== DATA FOR THE TASK ==
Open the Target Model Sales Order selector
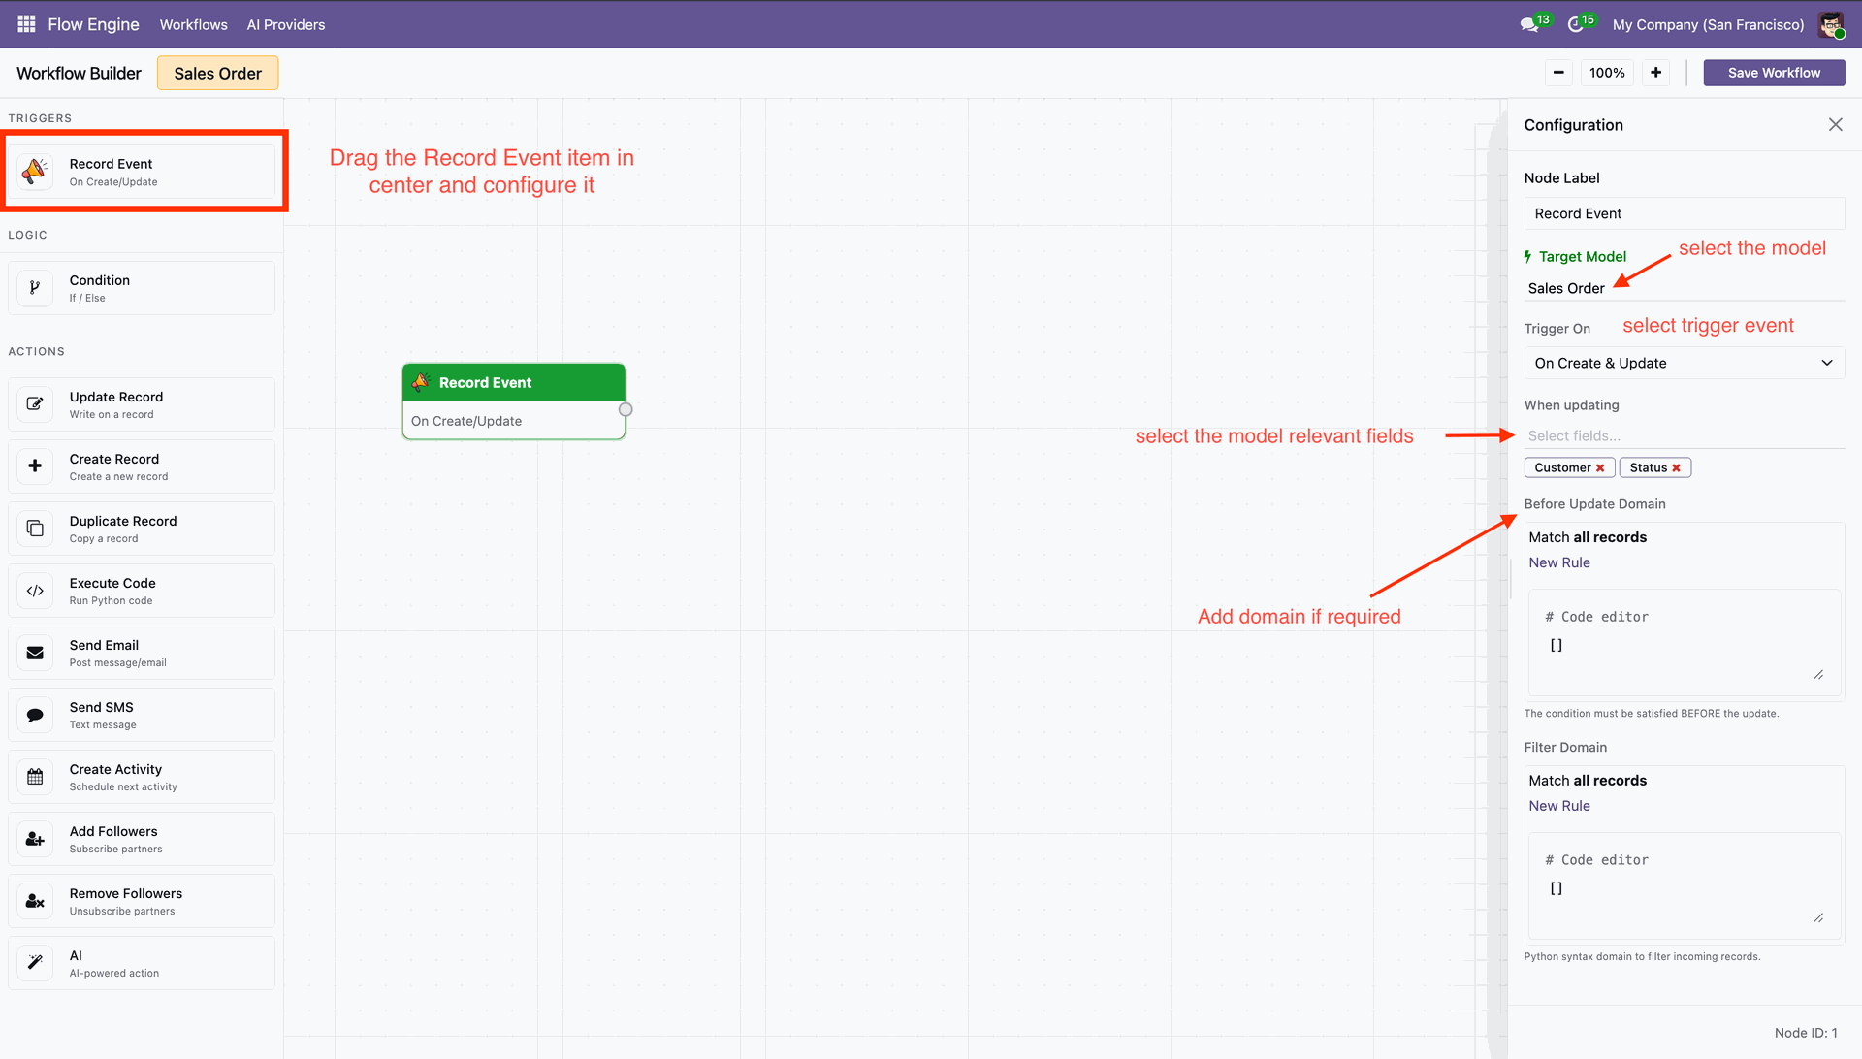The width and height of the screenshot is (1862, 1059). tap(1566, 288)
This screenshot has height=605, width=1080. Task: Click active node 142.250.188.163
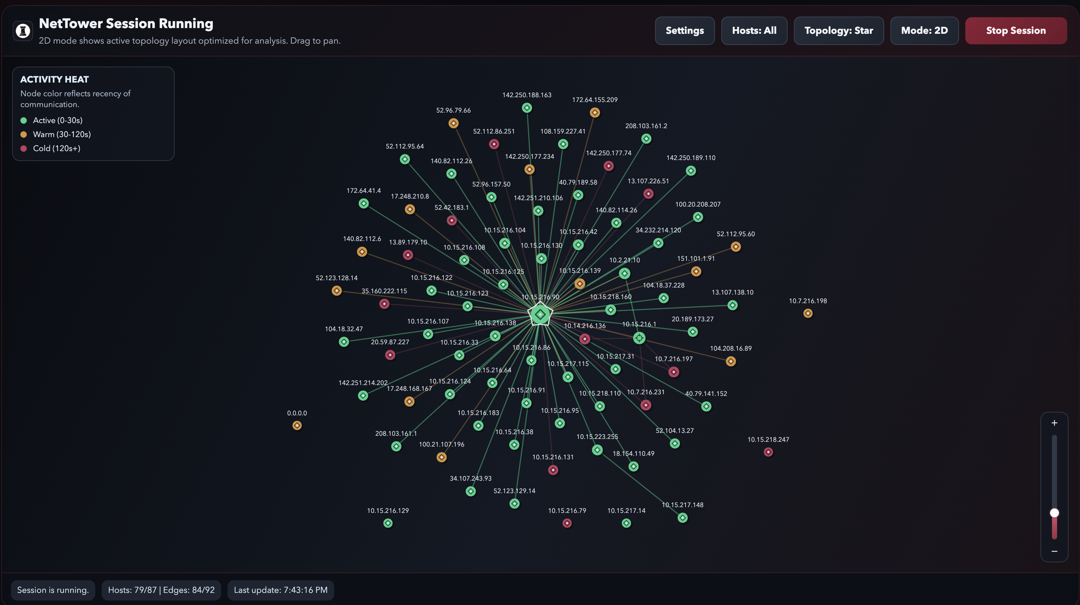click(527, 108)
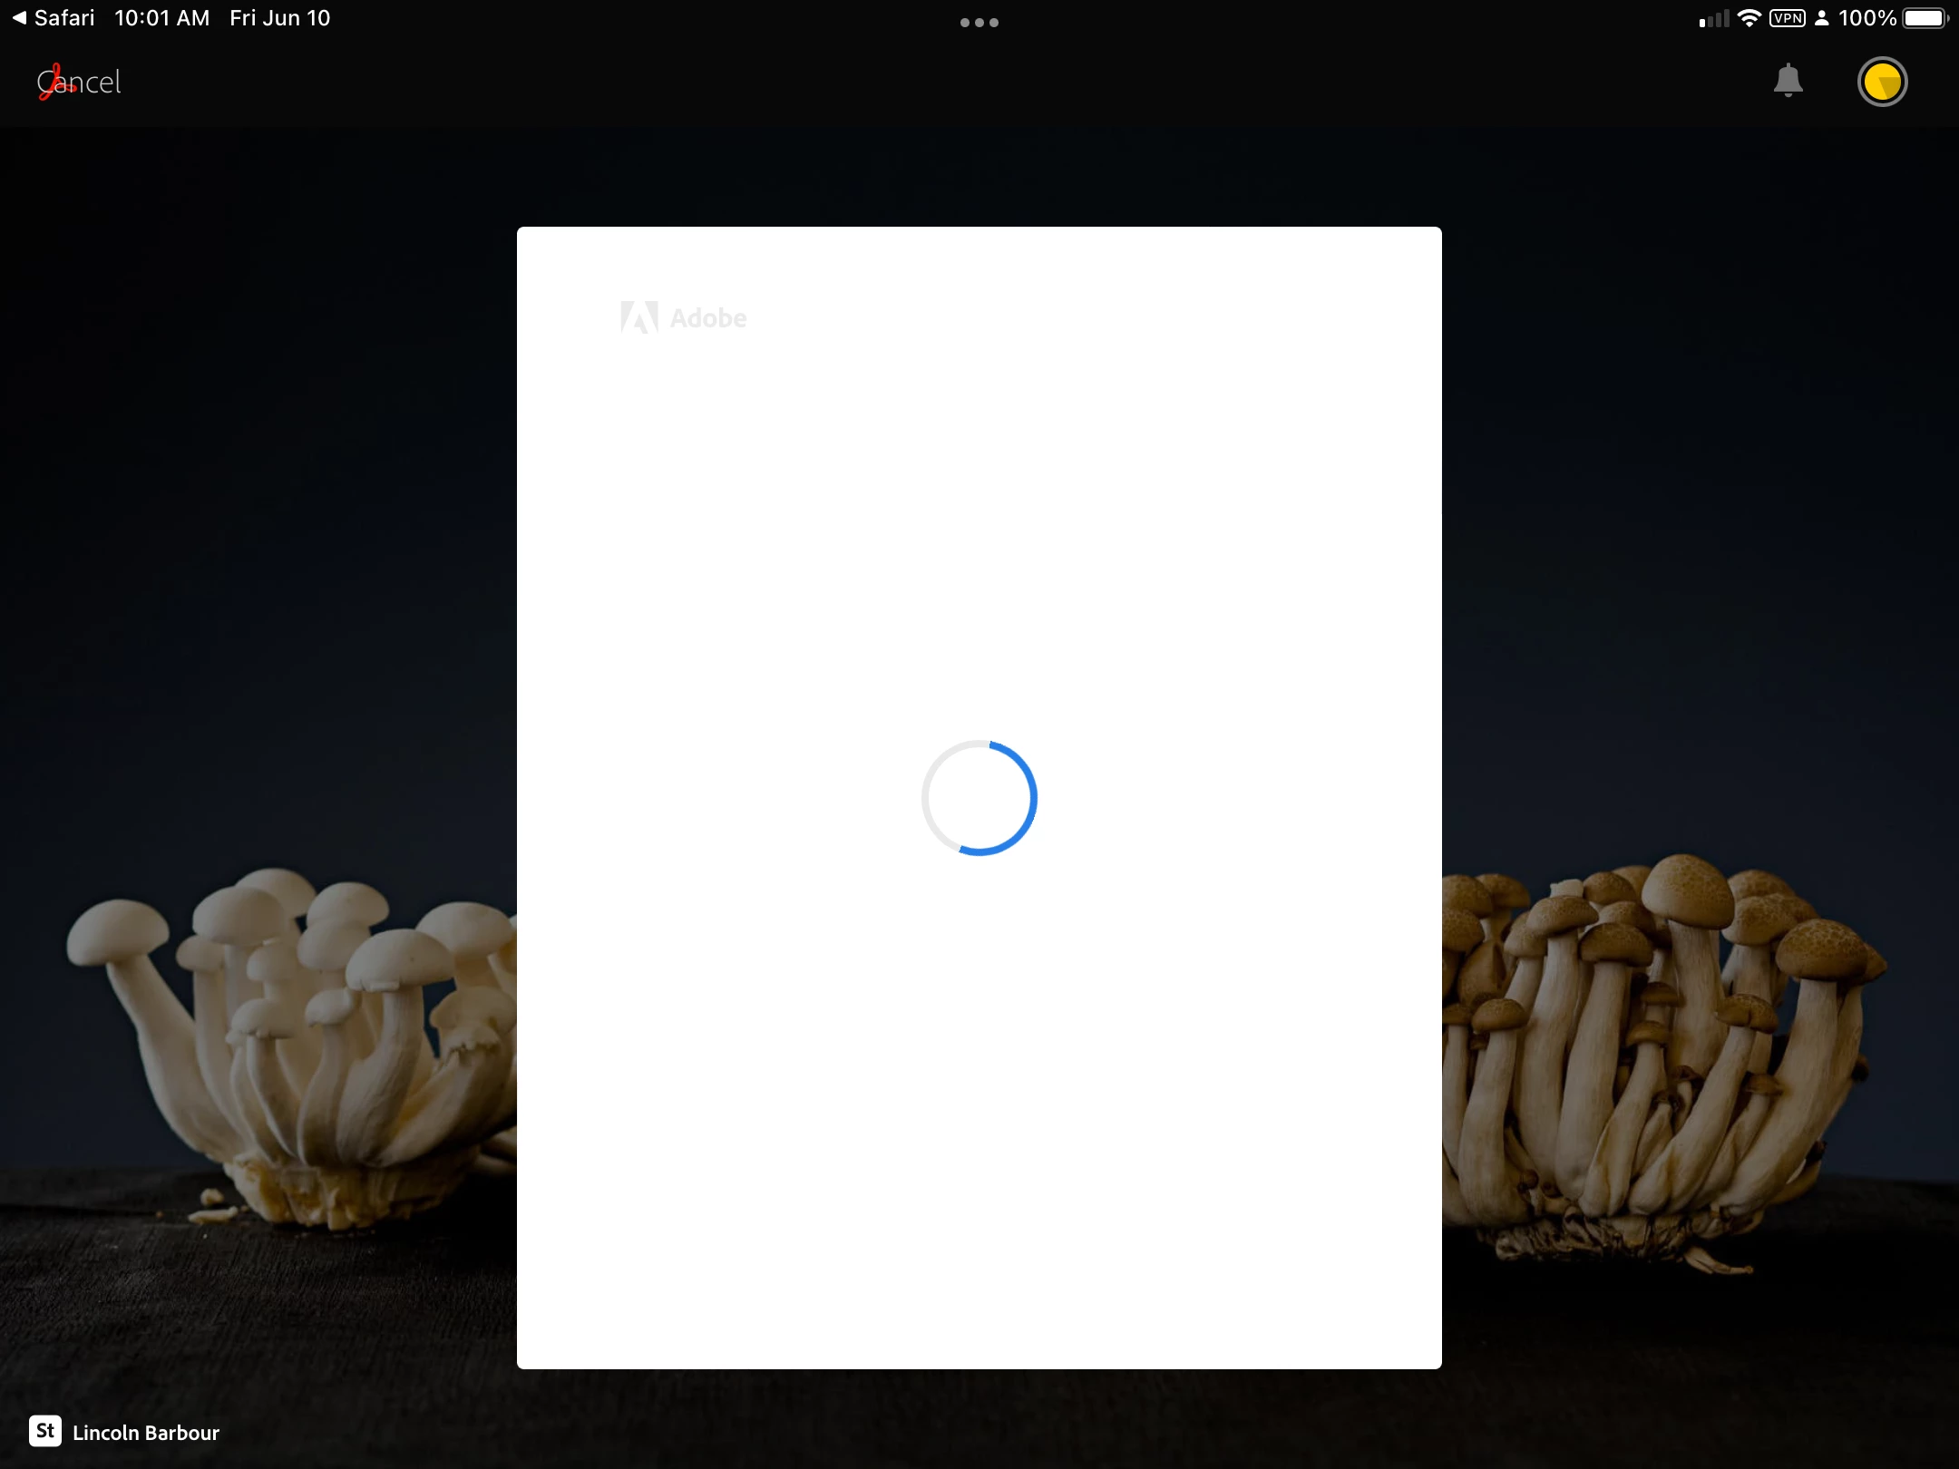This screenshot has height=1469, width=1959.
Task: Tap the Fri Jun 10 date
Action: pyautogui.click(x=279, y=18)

== WHAT IS EXPECTED ==
Word for word, restate the records shown above, minus the pictures.

== EXERCISE OUTPUT ==
Open the Target Model Sales Order selector
The width and height of the screenshot is (1862, 1059). tap(1566, 288)
This screenshot has height=605, width=1080. Task: Click active node 142.250.188.163
click(527, 108)
This screenshot has height=1469, width=1959.
Task: Tap the Fri Jun 10 date
Action: pyautogui.click(x=279, y=18)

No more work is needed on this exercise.